— begin SOURCE DOCUMENT —

# Maverick redichek ET-732



## killmeh (Jan 3, 2011)

where is the best place to buy one?


----------



## nwdave (Jan 3, 2011)

I'd try Todd Johnson.  He's a member here and comes highly recommended.  Try him at www.amazenproducts.com.  He's a square shooter and will treat you right.


----------



## killmeh (Jan 4, 2011)

Chris @ IronPigBBQ.com has a couple more in stock if anyone was looking to pick one up!


----------



## smokaholic (Jan 6, 2011)

My buddy dave runs bbqfans.com  and I bought mine there yesterday.


----------



## finney (Jan 8, 2011)

killmeh said:


> Chris @ IronPigBBQ.com has a couple more in stock if anyone was looking to pick one up!




I'll have 24 more Tuesday (Jan 11) if anyone wants one.  $60 includes Priority shipping.


----------



## killmeh (Jan 10, 2011)

it came in today chris, at work right now so havent had time to play with it yet, ill let you know how it goes tho!


----------



## flizmo (Jan 11, 2011)

Just sent payment for one. THanks again.

 


Finney said:


> killmeh said:
> 
> 
> > Chris @ IronPigBBQ.com has a couple more in stock if anyone was looking to pick one up!
> ...


----------



## tatonka3a2 (Jan 11, 2011)

If all goes well I am hoping to win one at the end of the week!  Fingers crossed I still have some catching up to do.  I entered a contest at the Maverick site on Facebook. If you want to help me out I would appreciate it. My husband posted a link a couple of days ago with this info as well.

If you are on Facebook and would like to vote for our Reverse Sear Hickory Smoked Rib-eye with Parmesan Garlic & Shrimp it would be appreciated.

To vote you must first "like" Maverick's Facebook page, which you can do that here - http://www.facebook.com/photo.php?fb...01143136606212

Then to vote for our entry you have to "like" our photo which you can do that here until 5:00 PM, January 14th - http://www.facebook.com/photo.php?fb...01143136606212

To look at all the entries and vote for which one looks best to you you can view all the participants here - http://www.facebook.com/pages/Maveri...01143136606212

Thanks!!!


----------



## finney (Jan 11, 2011)

As "Mr Reverse Sear", I'd love to do that... (heading to Facebook)
 


Tatonka3A2 said:


> If all goes well I am hoping to win one at the end of the week!  Fingers crossed I still have some catching up to do.  I entered a contest at the Maverick site on Facebook. If you want to help me out I would appreciate it. My husband posted a link a couple of days ago with this info as well.
> 
> If you are on Facebook and would like to vote for our *Reverse Sear* Hickory Smoked Rib-eye with Parmesan Garlic & Shrimp it would be appreciated.
> 
> ...


----------



## tatonka3a2 (Jan 12, 2011)

Thanks Finney!!  It is REALLY close race and all the votes are helping!!


----------



## finney (Jan 16, 2011)

Congratulations Tanya! 

I saw you won!


----------

— end SOURCE DOCUMENT —
— begin SOURCE DATA —

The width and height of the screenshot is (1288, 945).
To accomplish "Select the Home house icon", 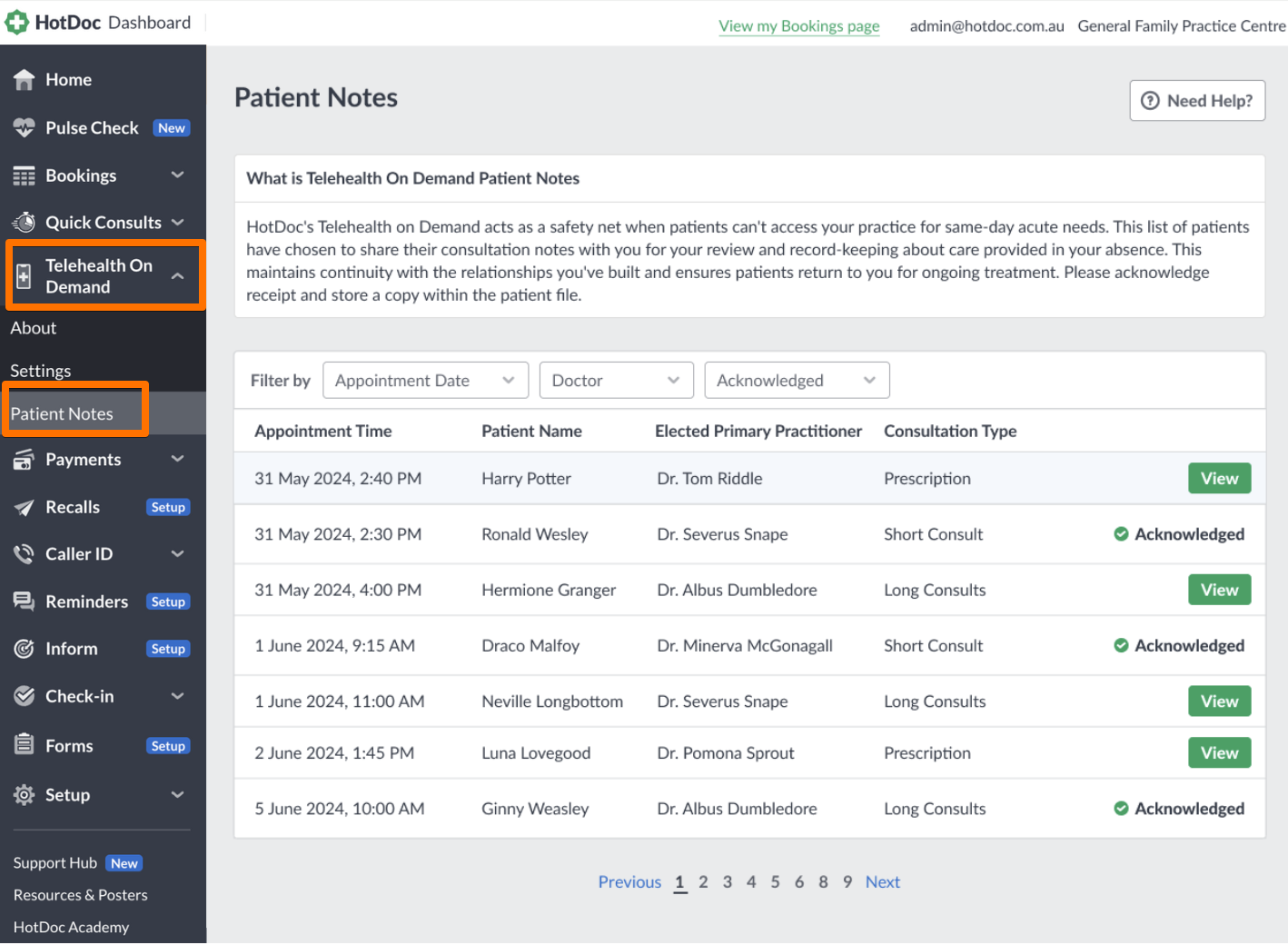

— end SOURCE DATA —

Write out the forum thread on the Maverick ET-732 word for word, from "where is the" up to and including "treat you right.".

where is the best place to buy one?


----------



## nwdave (Jan 3, 2011)

I'd try Todd Johnson.  He's a member here and comes highly recommended.  Try him at www.amazenproducts.com.  He's a square shooter and will treat you right.